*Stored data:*
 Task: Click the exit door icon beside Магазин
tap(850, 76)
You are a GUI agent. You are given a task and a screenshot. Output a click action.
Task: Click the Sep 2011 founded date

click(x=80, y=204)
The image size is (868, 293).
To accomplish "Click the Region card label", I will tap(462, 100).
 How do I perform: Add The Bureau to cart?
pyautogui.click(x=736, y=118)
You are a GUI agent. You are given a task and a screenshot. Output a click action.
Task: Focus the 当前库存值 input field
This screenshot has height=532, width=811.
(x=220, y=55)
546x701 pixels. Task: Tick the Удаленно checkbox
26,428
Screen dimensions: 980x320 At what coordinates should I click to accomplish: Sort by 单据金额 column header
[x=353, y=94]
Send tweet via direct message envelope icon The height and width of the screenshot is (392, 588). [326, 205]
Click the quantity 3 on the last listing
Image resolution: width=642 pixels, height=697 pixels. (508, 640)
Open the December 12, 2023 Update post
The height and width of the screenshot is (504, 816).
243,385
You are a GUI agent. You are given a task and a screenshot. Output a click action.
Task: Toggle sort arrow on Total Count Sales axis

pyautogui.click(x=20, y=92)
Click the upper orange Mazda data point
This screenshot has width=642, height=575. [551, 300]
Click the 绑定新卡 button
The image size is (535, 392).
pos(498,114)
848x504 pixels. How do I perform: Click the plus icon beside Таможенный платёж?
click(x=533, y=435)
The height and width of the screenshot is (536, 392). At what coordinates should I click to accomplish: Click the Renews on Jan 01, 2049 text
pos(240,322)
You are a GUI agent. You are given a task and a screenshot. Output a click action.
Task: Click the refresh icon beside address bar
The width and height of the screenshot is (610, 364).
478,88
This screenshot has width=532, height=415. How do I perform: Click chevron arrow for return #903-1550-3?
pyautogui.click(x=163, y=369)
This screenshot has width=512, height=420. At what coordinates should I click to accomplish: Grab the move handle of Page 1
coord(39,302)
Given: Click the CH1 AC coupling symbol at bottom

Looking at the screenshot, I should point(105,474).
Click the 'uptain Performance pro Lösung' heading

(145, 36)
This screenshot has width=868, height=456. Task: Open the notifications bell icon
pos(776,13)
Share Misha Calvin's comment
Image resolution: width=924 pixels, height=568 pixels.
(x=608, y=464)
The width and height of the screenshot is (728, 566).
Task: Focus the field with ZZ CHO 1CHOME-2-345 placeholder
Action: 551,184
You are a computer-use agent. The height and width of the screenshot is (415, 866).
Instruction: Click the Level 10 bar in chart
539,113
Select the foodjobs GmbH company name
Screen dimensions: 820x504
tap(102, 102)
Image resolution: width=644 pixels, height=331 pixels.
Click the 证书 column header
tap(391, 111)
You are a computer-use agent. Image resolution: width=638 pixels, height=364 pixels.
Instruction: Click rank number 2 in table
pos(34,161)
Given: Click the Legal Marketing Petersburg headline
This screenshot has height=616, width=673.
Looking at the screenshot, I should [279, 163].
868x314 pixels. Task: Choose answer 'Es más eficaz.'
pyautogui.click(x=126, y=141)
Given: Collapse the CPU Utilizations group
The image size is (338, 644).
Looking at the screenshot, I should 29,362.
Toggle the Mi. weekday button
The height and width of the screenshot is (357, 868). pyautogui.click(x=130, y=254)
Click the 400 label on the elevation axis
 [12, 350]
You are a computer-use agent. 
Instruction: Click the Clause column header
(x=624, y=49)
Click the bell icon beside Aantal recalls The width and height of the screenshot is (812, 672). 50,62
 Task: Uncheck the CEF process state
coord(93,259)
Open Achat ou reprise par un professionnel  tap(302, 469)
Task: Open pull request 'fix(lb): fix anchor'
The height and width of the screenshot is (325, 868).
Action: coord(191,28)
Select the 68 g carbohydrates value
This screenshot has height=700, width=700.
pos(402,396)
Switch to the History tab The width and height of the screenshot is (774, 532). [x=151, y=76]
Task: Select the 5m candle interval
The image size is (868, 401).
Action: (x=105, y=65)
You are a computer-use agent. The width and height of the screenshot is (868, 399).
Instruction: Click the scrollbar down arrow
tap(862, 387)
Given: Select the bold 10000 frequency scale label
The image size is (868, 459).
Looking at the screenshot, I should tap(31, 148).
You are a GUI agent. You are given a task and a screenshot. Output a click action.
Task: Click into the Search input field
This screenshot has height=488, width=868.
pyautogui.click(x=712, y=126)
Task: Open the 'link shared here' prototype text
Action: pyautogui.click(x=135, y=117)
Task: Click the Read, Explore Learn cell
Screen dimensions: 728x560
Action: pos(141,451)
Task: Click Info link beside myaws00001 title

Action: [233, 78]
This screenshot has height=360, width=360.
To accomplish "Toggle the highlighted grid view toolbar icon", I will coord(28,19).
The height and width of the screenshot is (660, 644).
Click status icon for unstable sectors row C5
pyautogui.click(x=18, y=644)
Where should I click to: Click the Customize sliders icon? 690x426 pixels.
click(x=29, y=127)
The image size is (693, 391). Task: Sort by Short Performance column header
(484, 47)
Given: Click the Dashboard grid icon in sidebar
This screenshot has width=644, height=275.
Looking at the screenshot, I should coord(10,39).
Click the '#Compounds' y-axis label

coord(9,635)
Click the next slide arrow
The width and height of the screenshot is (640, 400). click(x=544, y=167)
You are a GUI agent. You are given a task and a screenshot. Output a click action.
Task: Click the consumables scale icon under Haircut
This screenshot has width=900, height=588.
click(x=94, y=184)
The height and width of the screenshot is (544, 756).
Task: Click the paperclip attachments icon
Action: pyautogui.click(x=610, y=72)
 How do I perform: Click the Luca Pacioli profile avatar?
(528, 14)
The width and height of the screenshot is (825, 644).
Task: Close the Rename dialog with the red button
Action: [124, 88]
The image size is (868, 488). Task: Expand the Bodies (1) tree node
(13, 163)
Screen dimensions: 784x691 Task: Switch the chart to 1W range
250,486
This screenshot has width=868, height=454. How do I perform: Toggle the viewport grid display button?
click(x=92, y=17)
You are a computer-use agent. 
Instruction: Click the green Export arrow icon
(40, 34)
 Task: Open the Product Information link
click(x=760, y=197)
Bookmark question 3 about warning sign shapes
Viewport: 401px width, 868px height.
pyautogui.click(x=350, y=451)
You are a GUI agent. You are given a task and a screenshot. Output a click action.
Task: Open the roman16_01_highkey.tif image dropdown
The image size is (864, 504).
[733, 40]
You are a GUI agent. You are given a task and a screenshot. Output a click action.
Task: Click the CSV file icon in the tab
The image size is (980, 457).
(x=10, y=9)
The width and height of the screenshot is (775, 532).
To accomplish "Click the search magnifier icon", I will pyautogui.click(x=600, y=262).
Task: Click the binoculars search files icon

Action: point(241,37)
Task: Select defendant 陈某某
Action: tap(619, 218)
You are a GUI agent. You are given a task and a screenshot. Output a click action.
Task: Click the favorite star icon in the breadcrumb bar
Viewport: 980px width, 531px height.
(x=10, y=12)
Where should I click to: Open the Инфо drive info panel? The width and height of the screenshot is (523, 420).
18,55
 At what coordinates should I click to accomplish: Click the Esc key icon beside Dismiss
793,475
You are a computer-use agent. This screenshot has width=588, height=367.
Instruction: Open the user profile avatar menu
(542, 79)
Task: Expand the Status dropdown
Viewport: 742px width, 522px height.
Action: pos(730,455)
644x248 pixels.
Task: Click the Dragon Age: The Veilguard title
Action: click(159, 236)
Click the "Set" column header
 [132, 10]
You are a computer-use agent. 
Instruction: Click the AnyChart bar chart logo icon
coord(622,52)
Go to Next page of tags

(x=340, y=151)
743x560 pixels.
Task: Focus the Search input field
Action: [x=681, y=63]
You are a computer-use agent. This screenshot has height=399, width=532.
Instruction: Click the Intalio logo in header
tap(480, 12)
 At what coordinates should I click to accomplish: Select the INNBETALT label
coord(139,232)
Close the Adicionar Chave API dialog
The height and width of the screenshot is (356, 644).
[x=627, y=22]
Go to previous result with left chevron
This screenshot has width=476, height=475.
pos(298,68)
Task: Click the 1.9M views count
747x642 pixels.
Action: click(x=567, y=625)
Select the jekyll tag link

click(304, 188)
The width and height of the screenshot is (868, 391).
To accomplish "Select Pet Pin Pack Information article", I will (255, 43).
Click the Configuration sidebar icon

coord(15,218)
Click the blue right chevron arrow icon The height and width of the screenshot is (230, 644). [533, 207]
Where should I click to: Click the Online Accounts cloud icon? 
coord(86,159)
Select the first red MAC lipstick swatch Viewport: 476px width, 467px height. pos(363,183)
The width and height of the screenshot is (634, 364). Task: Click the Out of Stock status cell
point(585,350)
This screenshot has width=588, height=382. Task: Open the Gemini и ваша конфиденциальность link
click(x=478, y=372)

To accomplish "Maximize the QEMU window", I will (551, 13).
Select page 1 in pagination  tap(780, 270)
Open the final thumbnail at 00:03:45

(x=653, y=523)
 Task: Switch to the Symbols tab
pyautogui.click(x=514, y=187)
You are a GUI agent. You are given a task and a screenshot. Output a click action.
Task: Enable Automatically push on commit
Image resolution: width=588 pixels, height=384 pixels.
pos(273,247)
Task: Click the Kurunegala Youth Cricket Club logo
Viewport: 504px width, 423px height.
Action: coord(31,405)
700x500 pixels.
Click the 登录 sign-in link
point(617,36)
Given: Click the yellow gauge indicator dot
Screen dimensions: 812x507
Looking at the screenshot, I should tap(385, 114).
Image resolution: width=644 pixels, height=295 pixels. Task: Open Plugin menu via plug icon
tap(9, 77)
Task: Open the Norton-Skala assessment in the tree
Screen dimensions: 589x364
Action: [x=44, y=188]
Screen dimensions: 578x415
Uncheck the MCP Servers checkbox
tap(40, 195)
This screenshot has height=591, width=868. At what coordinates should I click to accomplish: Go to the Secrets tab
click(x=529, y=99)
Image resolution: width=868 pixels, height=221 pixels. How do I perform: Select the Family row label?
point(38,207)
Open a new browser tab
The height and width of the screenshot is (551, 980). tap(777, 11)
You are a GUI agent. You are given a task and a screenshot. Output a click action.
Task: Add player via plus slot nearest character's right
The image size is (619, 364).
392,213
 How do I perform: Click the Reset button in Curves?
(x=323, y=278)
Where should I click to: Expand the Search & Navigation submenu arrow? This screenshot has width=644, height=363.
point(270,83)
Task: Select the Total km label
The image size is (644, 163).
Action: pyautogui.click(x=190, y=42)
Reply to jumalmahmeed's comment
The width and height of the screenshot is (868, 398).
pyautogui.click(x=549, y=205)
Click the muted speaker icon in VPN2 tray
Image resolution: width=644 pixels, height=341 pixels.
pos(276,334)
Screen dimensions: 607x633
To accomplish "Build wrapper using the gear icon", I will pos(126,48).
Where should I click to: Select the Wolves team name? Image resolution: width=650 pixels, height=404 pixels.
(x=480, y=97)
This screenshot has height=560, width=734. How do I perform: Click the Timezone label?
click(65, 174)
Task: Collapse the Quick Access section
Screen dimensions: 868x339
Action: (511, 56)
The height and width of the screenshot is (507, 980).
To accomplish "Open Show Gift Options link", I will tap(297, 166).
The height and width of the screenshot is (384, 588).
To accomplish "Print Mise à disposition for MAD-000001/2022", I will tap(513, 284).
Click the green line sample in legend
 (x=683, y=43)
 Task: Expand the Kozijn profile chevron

*Work request:* Set down again, word for word, the stretch of records from the line with "Task: Click the Sep 2011 founded date" to the line with "Send tweet via", both of those lines included.

*Task output:*
Task: Click the Sep 2011 founded date

click(x=80, y=204)
The image size is (868, 293).
To accomplish "Click the Region card label", I will tap(462, 100).
 How do I perform: Add The Bureau to cart?
pyautogui.click(x=736, y=118)
You are a GUI agent. You are given a task and a screenshot. Output a click action.
Task: Focus the 当前库存值 input field
This screenshot has height=532, width=811.
(x=220, y=55)
546x701 pixels. Task: Tick the Удаленно checkbox
26,428
Screen dimensions: 980x320 At what coordinates should I click to accomplish: Sort by 单据金额 column header
[x=353, y=94]
Send tweet via direct message envelope icon The height and width of the screenshot is (392, 588). [326, 205]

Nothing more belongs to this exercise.